The nation was unanimous in the dread of a marriage between their Queen and Philip. They feared that England might then sink into a Spanish dependency, and have to endure the horrors inflicted on the Low Countries. They wished to keep their country isolated and not entangled in the wars of the continent. They therefore desired that their Queens should marry with the English Nobility (Froude vi, 92), who were then as they are now, every way superior in family fortune, the eminent qualifications of mind or body—above all in social and political importance, to any rank or class of men in the world, many of the great Houses of the Aristocracy being allied to our Plantagenet kings, the greatest heroes, legislators, and rulers that ever governed men.

It is true that Protestantism, the right of private judgment, is favourable to Civil Liberty, as was evident in the struggle of our Puritan Fathers with the Stuarts. But the principles of the English Constitution were laid before Protestantism had a being or a name. Who were the men that wrung from the tyrant John the Great Charter at Runnemede, and many another after it, and maintained them in defiance of all the thunders of Rome?—Who passed the Statutes of Premunire, of Provisors, of Mortmain, and all the other Acts for restraining the illegitimate authority of the Pope and the Clergy, and defending their estates and country against both Regal and Ecclesiastical Despotism? The Catholic Nobility of England, who knew well how to distinguish between their Creed and their Civil Polity, between their duty to their Church and their duty to their Country, to themselves—to Posterity! And so long as that Posterity are worthy of the great inheritance they have bequeathed to them, so long as Englishmen shall be capable of appreciating Civil Liberty and the value of their Constitution, the founders of that Constitution shall receive their just reward, Immortal Glory!
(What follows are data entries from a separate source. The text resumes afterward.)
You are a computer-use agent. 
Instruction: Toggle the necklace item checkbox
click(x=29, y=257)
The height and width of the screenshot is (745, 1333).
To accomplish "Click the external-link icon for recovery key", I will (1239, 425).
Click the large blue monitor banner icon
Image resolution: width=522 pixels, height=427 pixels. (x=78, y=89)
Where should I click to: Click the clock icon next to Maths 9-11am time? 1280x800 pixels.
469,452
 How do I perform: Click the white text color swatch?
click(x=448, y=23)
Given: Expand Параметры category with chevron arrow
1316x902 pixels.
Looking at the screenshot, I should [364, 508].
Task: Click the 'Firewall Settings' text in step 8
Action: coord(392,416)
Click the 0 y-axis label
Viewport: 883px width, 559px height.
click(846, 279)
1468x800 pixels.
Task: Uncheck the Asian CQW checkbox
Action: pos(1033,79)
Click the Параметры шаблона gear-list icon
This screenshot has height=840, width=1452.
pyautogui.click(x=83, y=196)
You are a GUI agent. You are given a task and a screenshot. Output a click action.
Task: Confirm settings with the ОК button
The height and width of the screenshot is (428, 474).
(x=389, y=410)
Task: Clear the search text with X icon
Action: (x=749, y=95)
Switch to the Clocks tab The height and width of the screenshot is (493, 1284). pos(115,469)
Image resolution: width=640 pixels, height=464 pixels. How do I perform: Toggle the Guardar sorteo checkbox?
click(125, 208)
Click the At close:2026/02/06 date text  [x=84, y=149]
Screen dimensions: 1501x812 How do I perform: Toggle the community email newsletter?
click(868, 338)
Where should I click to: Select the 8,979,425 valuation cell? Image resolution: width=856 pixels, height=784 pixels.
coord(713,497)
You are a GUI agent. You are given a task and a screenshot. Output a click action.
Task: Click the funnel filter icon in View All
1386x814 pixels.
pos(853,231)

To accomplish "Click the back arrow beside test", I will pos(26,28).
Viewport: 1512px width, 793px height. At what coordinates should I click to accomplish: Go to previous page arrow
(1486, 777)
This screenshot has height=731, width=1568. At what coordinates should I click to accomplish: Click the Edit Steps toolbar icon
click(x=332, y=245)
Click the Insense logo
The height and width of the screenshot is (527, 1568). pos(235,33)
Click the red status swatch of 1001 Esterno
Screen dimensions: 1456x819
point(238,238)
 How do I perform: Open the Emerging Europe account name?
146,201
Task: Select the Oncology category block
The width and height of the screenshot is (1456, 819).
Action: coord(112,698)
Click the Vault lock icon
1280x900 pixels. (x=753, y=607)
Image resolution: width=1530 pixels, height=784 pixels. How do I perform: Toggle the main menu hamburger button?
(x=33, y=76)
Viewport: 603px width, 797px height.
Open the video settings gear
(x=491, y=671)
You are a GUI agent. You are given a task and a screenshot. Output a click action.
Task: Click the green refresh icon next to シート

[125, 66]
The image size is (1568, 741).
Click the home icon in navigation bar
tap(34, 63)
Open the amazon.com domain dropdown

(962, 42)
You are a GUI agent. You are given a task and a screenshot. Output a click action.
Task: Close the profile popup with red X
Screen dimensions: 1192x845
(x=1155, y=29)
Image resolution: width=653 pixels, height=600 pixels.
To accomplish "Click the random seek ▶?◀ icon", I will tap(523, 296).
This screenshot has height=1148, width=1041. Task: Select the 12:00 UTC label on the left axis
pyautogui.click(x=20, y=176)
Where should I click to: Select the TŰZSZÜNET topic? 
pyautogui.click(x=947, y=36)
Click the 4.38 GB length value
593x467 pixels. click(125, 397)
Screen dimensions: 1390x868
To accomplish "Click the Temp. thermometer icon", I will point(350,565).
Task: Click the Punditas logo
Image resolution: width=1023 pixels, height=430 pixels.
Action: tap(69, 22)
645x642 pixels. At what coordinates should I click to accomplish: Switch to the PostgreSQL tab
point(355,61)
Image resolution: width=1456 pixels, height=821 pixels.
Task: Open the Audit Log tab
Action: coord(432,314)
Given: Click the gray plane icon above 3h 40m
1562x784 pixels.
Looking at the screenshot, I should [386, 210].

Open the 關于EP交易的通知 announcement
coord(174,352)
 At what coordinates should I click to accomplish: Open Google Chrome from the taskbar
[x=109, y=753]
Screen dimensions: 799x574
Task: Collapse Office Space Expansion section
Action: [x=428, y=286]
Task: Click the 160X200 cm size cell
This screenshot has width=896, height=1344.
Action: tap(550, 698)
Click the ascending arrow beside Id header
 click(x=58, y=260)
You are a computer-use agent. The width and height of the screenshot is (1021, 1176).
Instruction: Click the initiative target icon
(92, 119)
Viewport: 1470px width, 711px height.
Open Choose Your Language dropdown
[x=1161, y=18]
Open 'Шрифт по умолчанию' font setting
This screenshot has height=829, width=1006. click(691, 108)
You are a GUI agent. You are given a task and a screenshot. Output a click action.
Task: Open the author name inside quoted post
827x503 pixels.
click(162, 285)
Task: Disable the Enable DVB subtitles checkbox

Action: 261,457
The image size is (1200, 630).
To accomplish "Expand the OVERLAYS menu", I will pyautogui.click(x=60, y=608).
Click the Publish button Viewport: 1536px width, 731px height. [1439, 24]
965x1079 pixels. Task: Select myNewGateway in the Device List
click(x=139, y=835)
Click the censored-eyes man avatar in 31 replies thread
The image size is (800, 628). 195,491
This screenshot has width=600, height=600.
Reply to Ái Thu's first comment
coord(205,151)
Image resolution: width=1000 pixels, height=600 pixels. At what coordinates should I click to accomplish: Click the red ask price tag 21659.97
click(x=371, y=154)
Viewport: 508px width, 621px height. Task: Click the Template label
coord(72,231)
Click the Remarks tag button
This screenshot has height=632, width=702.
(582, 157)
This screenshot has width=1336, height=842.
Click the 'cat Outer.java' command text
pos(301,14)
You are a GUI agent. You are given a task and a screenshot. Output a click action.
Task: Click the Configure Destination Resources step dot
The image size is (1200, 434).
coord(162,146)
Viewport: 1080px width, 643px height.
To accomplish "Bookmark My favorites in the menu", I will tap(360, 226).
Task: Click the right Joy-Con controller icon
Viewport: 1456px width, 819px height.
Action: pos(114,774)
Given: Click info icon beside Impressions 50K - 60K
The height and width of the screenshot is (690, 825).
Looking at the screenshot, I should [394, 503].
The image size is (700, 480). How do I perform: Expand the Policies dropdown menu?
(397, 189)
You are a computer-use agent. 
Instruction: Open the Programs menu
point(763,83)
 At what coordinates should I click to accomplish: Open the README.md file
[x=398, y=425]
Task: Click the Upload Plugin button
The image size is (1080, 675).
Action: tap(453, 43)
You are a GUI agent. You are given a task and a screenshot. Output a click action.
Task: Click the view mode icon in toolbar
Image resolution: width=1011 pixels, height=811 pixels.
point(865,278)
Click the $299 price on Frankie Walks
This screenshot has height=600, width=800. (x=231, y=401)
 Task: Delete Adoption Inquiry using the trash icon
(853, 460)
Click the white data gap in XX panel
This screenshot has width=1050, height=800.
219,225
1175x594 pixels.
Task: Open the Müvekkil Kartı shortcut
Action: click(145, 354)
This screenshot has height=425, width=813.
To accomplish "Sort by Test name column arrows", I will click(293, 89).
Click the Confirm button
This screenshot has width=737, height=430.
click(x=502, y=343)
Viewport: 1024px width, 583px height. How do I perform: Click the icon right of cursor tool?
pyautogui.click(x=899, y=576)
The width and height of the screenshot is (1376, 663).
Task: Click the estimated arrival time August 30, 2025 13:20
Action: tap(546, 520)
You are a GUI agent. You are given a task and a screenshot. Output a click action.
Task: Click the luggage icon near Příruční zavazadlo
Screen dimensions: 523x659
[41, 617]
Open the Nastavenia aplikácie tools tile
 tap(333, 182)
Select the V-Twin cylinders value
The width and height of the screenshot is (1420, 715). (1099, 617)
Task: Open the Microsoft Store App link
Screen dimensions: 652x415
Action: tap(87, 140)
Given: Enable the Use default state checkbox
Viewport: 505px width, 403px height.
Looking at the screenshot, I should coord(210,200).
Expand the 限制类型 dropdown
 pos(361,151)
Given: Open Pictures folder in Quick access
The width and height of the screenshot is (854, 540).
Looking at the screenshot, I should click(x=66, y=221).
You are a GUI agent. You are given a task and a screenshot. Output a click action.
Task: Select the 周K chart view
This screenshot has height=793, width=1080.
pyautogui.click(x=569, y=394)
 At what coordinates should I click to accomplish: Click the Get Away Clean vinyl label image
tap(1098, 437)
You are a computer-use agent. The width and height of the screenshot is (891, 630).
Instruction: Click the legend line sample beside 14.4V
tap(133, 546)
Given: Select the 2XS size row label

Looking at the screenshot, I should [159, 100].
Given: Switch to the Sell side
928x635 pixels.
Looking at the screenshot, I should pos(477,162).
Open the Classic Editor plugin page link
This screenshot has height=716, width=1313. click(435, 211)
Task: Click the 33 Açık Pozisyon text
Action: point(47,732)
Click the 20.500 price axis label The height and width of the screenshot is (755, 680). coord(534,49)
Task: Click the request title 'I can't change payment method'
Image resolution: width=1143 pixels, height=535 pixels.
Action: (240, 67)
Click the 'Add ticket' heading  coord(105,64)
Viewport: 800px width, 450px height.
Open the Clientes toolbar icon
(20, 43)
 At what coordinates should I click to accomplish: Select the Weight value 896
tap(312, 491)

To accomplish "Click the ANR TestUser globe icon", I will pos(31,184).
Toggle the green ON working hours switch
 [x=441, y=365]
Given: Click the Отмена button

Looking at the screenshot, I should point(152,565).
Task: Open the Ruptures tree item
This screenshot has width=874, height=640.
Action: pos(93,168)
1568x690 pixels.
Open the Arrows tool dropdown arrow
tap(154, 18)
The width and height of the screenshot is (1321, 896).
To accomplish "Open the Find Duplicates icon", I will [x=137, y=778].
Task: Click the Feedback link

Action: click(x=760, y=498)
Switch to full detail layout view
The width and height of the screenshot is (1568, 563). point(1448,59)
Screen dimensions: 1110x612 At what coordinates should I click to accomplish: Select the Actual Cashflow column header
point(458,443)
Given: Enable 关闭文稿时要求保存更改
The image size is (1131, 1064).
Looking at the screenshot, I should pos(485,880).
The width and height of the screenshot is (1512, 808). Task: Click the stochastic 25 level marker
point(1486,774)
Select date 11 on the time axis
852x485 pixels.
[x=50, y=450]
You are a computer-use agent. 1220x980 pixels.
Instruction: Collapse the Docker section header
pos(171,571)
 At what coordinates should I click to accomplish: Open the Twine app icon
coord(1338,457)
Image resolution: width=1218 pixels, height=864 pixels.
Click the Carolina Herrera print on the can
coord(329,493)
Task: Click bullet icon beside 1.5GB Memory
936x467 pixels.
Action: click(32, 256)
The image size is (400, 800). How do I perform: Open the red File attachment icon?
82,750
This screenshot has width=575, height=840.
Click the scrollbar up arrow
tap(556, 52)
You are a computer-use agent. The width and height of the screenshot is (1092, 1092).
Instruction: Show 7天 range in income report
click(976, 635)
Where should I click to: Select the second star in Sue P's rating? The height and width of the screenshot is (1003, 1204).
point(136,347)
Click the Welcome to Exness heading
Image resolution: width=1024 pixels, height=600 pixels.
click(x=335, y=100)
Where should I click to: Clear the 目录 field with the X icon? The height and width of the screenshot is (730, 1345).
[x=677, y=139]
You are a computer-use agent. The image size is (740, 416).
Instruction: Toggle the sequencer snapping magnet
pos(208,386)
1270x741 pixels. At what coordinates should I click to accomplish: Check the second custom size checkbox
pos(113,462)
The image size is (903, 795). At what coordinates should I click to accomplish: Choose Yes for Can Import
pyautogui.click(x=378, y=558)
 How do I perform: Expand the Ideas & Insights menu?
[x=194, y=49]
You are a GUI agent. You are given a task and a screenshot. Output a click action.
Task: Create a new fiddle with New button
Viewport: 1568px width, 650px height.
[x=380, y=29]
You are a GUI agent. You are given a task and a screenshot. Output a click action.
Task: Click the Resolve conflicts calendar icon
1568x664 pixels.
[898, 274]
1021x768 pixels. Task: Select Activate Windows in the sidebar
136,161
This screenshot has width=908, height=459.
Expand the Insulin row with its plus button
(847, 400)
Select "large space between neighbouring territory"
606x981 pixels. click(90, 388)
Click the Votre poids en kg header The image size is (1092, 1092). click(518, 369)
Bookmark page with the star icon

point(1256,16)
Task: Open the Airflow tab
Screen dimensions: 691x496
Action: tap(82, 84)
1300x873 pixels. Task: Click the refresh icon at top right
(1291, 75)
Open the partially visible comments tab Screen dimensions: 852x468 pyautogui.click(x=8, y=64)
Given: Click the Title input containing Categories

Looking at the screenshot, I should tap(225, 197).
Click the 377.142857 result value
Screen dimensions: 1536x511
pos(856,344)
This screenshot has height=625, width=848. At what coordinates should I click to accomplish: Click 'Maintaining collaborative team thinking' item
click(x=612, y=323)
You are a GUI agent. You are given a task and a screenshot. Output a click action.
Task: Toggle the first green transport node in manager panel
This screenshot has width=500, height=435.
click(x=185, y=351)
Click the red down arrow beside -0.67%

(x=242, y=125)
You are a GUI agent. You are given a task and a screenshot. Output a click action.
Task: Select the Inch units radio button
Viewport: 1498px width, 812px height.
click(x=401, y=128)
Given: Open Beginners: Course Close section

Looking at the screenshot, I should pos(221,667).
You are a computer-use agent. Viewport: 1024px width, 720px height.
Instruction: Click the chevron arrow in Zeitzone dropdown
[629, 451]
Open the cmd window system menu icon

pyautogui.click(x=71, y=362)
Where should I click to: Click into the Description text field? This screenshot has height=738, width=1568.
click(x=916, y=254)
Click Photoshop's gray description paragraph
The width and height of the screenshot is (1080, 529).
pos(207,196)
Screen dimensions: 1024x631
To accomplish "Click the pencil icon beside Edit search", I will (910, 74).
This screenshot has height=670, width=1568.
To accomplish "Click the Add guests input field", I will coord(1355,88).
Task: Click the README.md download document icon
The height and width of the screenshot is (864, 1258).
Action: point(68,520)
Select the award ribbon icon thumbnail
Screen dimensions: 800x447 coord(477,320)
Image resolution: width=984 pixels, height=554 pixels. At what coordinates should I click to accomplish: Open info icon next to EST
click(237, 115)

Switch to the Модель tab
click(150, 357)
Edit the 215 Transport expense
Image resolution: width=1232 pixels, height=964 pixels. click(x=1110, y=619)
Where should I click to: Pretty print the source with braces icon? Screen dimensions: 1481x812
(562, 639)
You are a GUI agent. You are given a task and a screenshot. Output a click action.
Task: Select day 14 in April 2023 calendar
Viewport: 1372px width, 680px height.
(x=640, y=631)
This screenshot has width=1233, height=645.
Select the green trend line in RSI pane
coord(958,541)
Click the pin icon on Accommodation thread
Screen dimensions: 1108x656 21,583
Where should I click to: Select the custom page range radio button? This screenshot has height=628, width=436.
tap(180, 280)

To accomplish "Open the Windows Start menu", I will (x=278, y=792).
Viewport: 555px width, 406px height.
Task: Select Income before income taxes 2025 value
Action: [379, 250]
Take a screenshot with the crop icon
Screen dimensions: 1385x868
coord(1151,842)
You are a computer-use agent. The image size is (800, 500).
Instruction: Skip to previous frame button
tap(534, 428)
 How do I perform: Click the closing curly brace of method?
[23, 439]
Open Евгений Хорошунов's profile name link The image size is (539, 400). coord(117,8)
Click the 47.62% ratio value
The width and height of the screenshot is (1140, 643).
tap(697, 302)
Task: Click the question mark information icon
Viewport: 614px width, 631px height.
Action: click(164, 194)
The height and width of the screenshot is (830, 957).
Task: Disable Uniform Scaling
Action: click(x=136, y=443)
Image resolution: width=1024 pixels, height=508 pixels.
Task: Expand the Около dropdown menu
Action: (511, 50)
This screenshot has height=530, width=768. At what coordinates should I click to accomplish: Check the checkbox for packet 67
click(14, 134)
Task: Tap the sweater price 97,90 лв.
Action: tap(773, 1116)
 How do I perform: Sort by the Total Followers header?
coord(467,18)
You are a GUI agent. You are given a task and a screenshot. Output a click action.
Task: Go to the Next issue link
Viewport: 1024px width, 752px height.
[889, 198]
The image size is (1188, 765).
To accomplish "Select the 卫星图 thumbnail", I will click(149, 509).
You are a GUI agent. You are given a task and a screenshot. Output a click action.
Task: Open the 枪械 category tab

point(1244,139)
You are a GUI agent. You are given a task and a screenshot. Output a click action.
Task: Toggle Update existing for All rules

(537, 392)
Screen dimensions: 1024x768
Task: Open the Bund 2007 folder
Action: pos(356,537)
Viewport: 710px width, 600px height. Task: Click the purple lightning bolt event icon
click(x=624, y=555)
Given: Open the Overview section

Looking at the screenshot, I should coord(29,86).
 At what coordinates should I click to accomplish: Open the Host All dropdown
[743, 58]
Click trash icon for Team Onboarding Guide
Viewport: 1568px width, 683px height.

Where is that Constitution now? Let the Protestant Parliaments that have legislated during late years, and regardless of our Ancient Constitution, have delivered over Englishmen to be taxed by boards, without the consent of Parliament, and to be fined! imprisoned! degraded! ruined! in their persons, characters, and fortunes, by arbitrary Magistrates, Councils, and Officials, without Trial by Jury, and who but for the timely protest and warning of the Judges, would have abolished that great Bulwark of Civil Liberty altogether. Let them answer! Let the great Thaumaturgists who pulled the strings of these parliamentary puppets, and before whom they danced, answer! England may some day awake from her torpor, to examine that legislation, and to ask the question—Where?—Then—What then?

Some people not sufficiently read in the history of those times, may be startled at the extraordinary nature of the facts which constitute the action of the Drama; and may consider them exaggerated, if not altogether improbable. I intended a National Drama, and I have adhered to history. I shall be borne out by authority. Those who are well informed, will recognise in the first Act the actual picture our seaboard presented at the time. The pious Catholic may feel scandalized at the treatment of the Pope, and the sack of Rome by the generals of Charles the Fifth at the head of a Spanish army. I have not invented the transaction. It would be impossible to exaggerate its atrocity. And Philip with all his zeal for his professed religion, so long as it subserved his ambition, was quite ready to repeat his father’s lesson, if the Pope had trespassed on his dominion. Further, though he was anxious to have Elizabeth assassinated, he was entirely opposed to the Bull of Excommunication, or the Pope’s interference in the temporal government of her kingdom.

With respect to myself and the literary merits of my work, I am very sensible of the little fame (as small as the emolument) that can accrue to me. It was not my aim to contest the palm of genius and eloquence with the great Dramatists of the age, who with so much talent and success, minister to the amusement of the Public. My humble effort must be regarded as a literary experiment—I was anxious to test whether Truth was not stronger than Fiction, and if so, whether the Drama might not, in abler hands, become the great Pioneer, if not the exponent and teacher of history. Secondly, whether it could not be conducted on principles free from the objections which Moralists now raise against it. I have therefore carefully excluded everything having a tendency to excite those emotions, which the wisdom of Philosophers, and the guides of society in every age have agreed ought to be kept in abeyance.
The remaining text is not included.